Set down exactly the lines below between the line holding "Be-Games (374, 517)" and the line holding "Technik/Elektronik (59, 2082)", inclusive; no other line belongs in the answer.

----- INPUT DATA

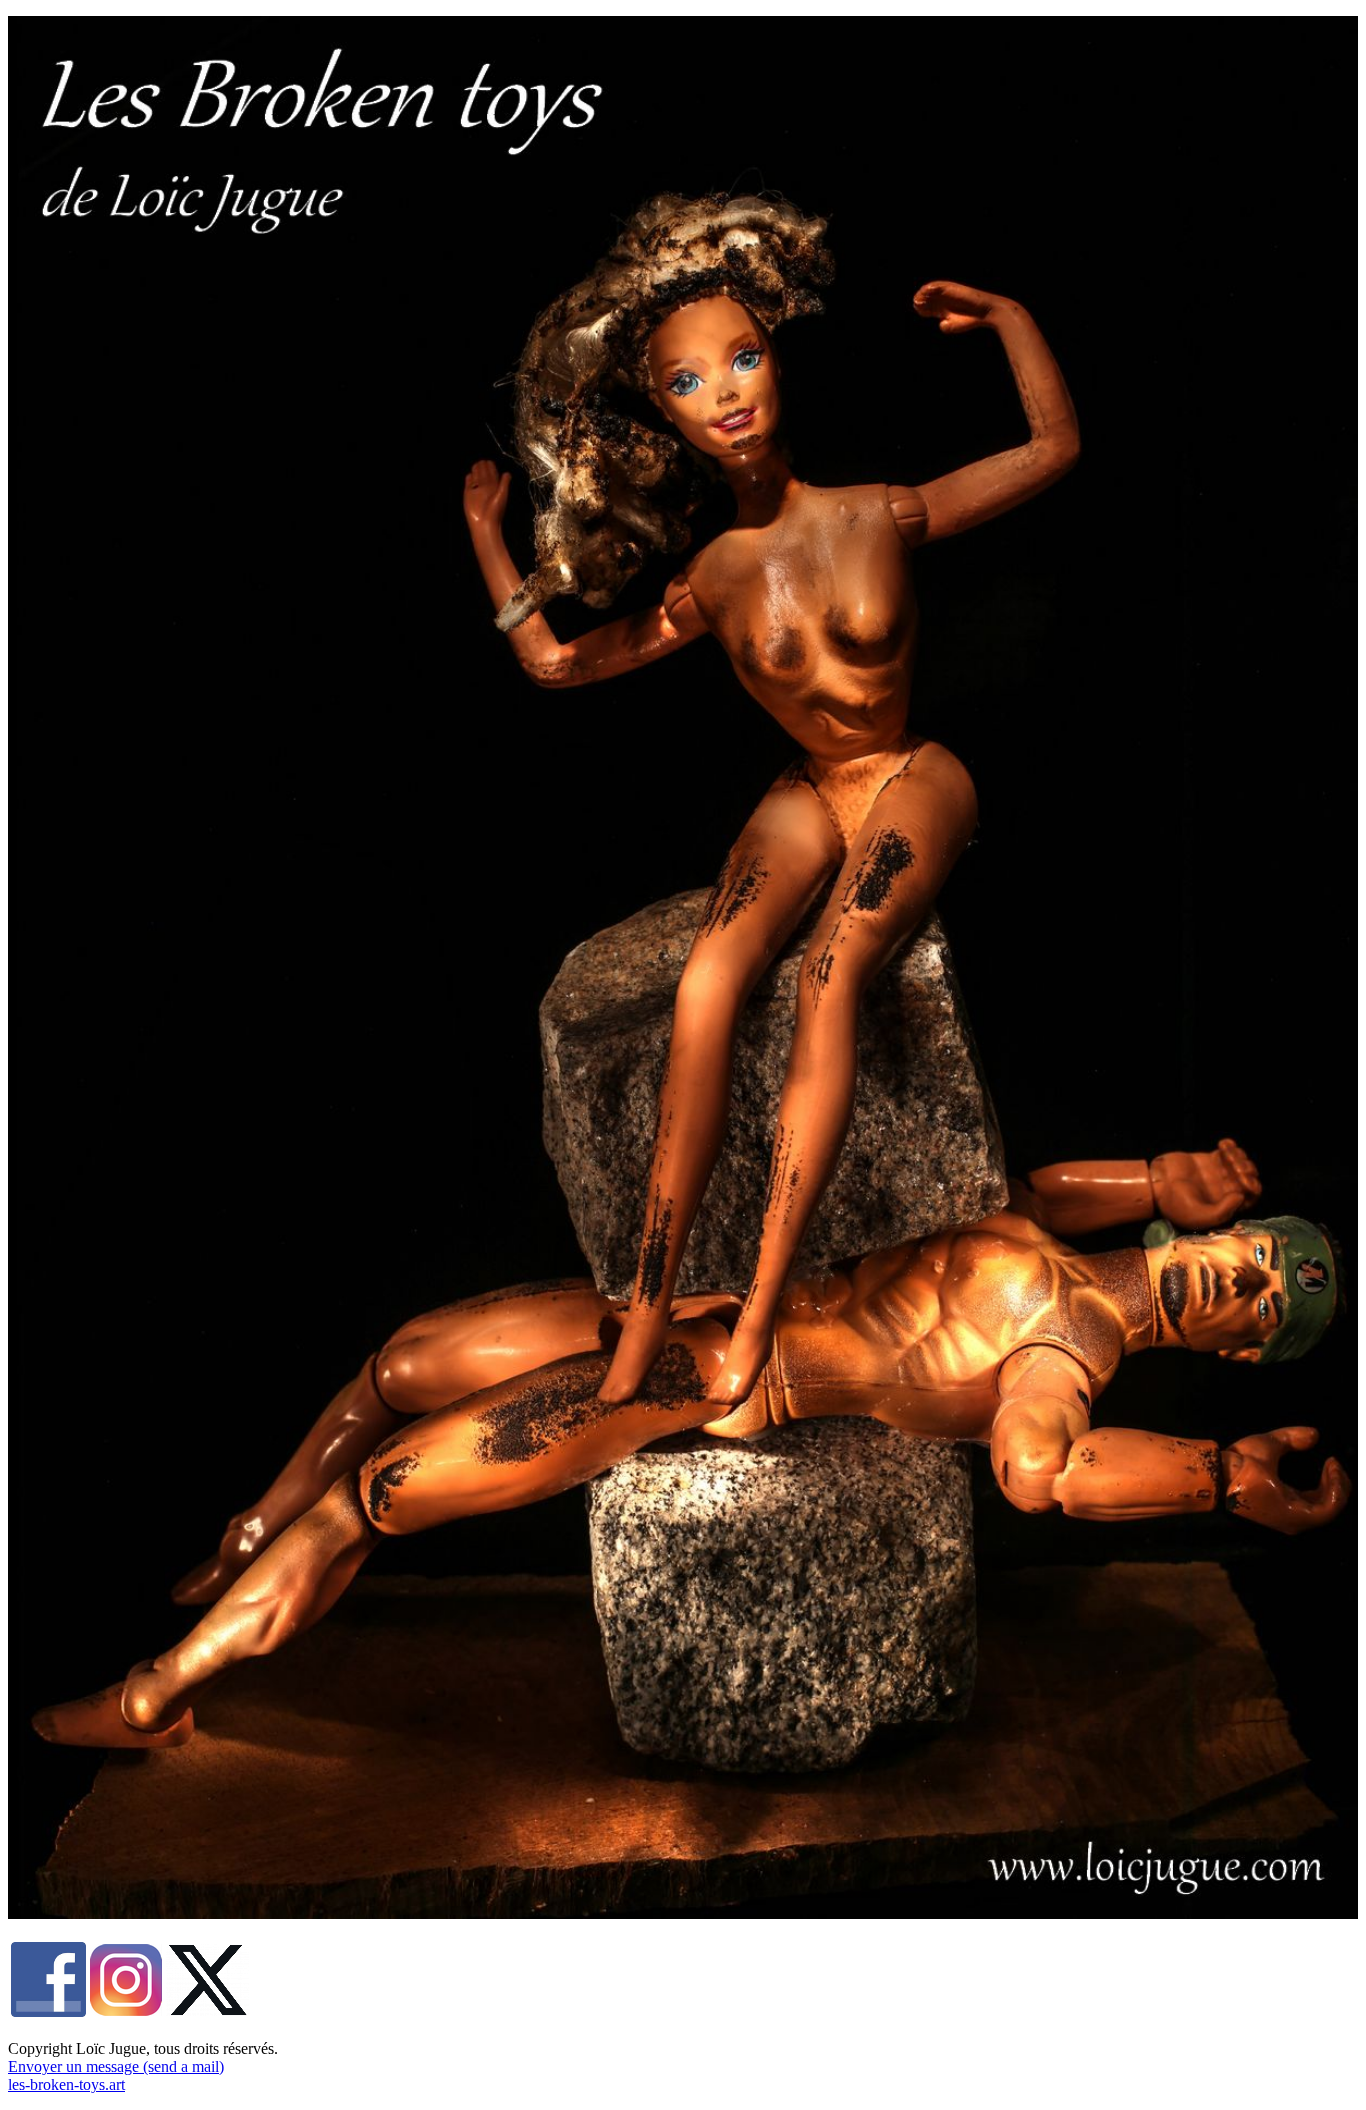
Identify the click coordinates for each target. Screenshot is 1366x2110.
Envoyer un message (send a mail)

----------
----- INPUT DATA

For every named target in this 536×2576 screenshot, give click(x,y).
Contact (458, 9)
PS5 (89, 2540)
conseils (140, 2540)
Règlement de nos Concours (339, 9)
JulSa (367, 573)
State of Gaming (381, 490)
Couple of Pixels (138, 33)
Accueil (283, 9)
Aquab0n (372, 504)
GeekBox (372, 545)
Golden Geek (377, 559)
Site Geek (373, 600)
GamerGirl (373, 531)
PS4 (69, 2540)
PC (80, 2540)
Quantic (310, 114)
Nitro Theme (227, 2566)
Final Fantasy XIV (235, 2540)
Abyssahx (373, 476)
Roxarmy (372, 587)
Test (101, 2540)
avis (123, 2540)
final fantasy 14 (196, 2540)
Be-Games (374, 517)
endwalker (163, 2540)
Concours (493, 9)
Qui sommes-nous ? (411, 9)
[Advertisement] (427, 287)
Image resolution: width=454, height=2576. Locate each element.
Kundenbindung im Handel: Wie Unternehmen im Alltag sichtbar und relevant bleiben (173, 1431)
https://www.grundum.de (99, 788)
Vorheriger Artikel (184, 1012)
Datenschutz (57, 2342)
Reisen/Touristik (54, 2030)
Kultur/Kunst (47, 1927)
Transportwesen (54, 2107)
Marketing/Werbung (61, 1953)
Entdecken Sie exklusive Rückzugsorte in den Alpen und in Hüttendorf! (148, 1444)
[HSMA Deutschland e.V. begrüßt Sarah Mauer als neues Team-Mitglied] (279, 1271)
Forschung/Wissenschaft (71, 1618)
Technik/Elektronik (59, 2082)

----------
----- INPUT DATA

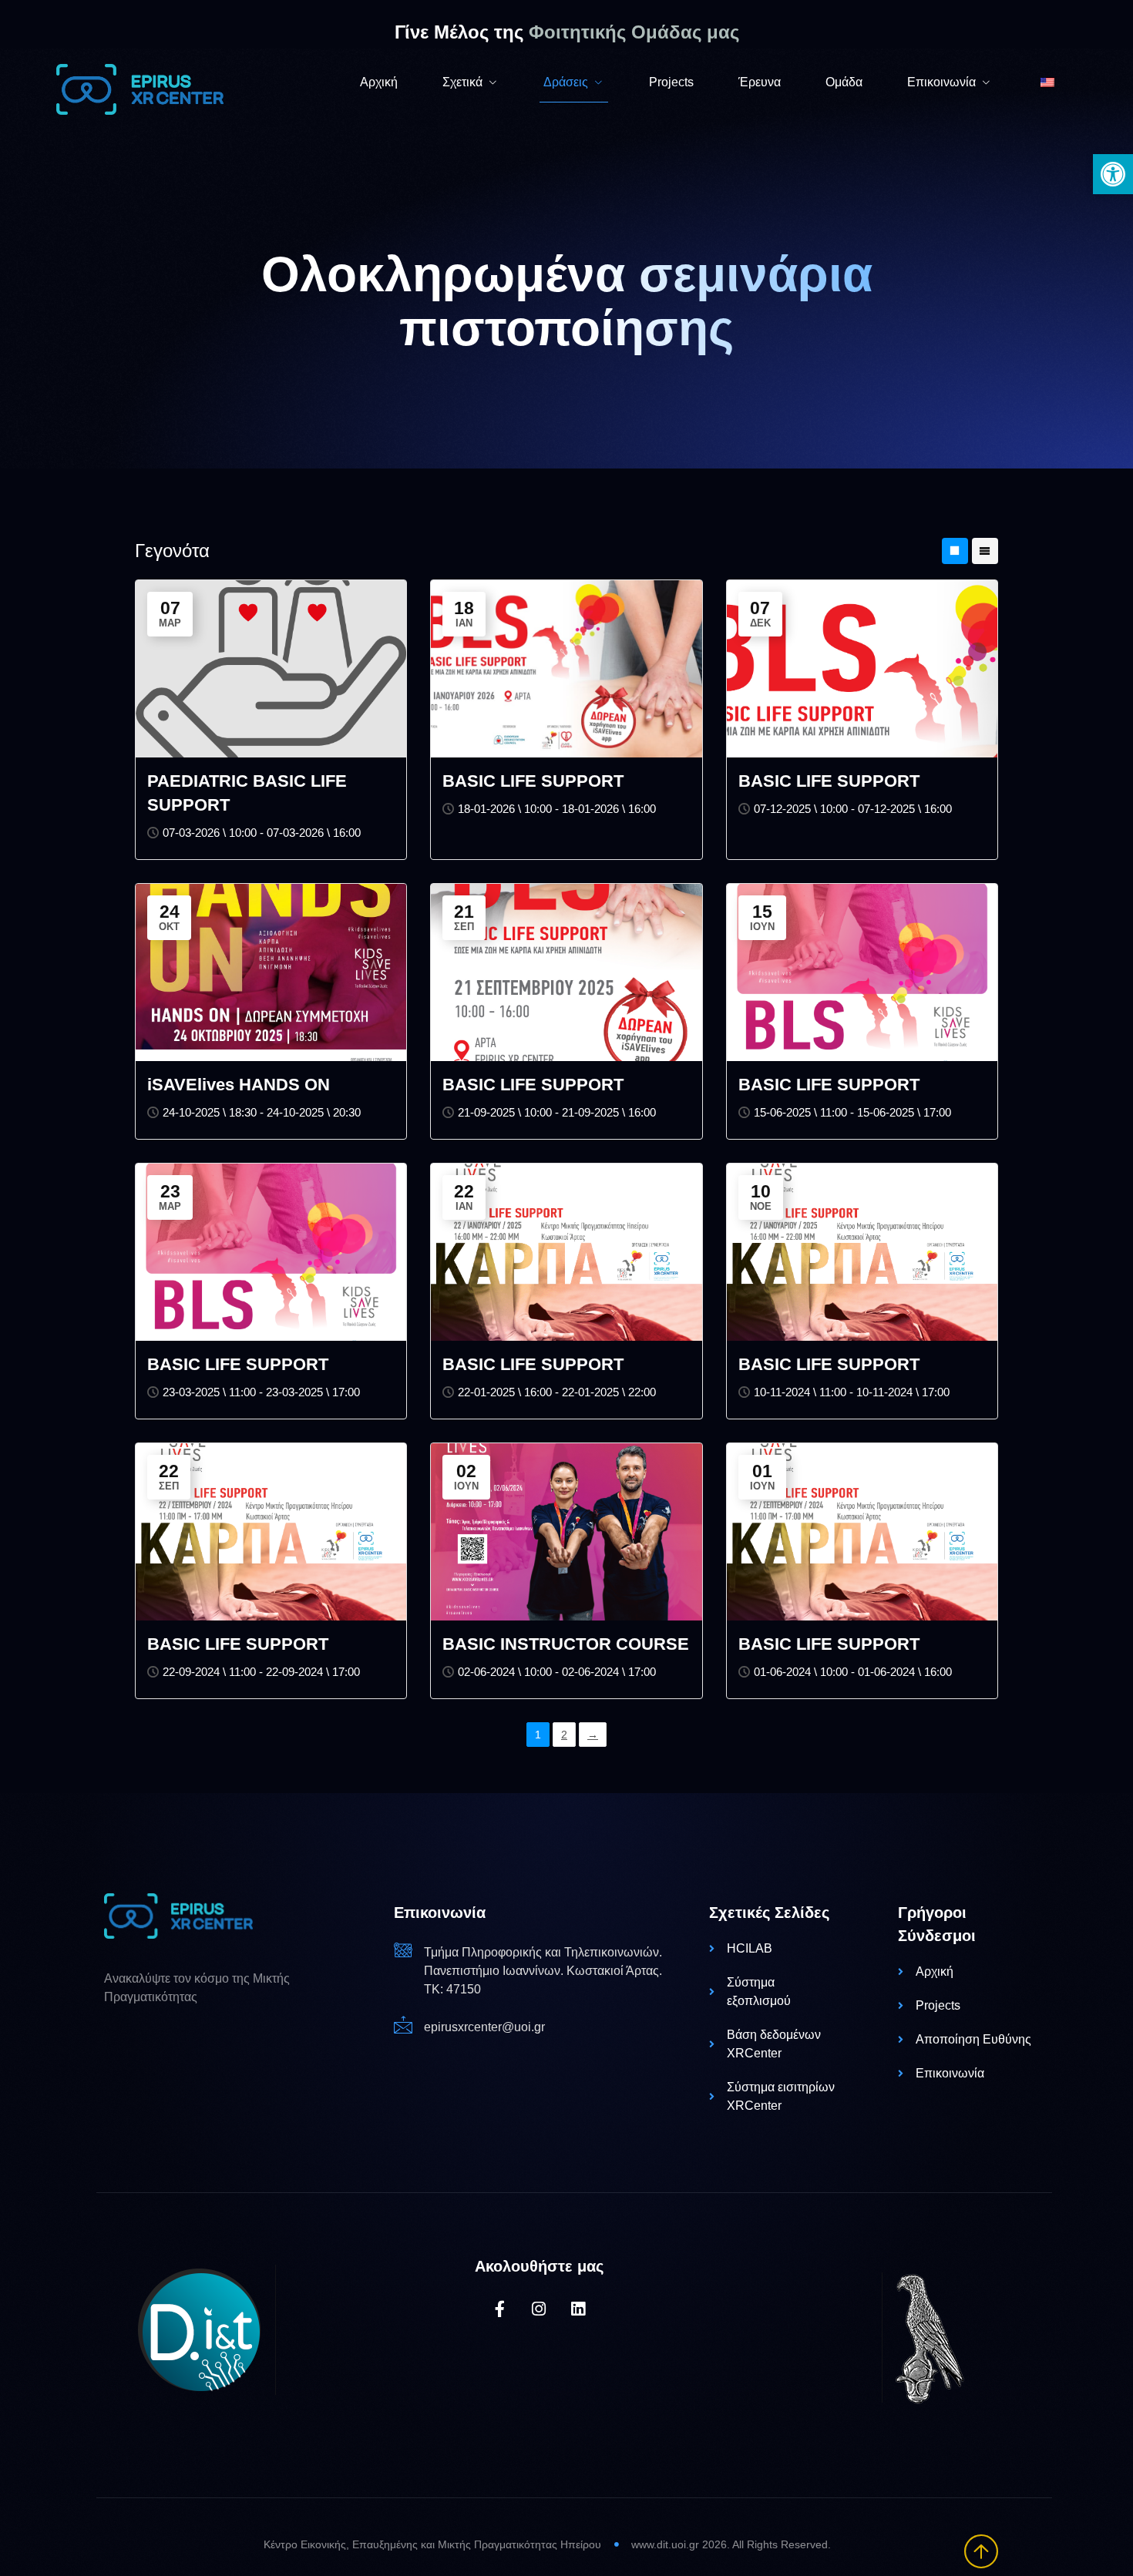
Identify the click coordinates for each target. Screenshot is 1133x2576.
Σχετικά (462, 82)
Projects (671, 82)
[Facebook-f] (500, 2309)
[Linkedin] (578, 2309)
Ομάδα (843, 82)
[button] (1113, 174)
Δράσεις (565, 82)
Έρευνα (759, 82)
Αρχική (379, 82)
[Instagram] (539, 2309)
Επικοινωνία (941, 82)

----------

• REPLY TO THE EXERCISE
Be-Games (374, 517)
endwalker (163, 2540)
Concours (493, 9)
Qui sommes-nous ? (411, 9)
[Advertisement] (427, 287)
Image resolution: width=454, height=2576. Locate each element.
Kundenbindung im Handel: Wie Unternehmen im Alltag sichtbar und relevant bleiben (173, 1431)
https://www.grundum.de (99, 788)
Vorheriger Artikel (184, 1012)
Datenschutz (57, 2342)
Reisen/Touristik (54, 2030)
Kultur/Kunst (47, 1927)
Transportwesen (54, 2107)
Marketing/Werbung (61, 1953)
Entdecken Sie exklusive Rückzugsorte in den Alpen und in Hüttendorf! (148, 1444)
[HSMA Deutschland e.V. begrüßt Sarah Mauer als neues Team-Mitglied] (279, 1271)
Forschung/Wissenschaft (71, 1618)
Technik/Elektronik (59, 2082)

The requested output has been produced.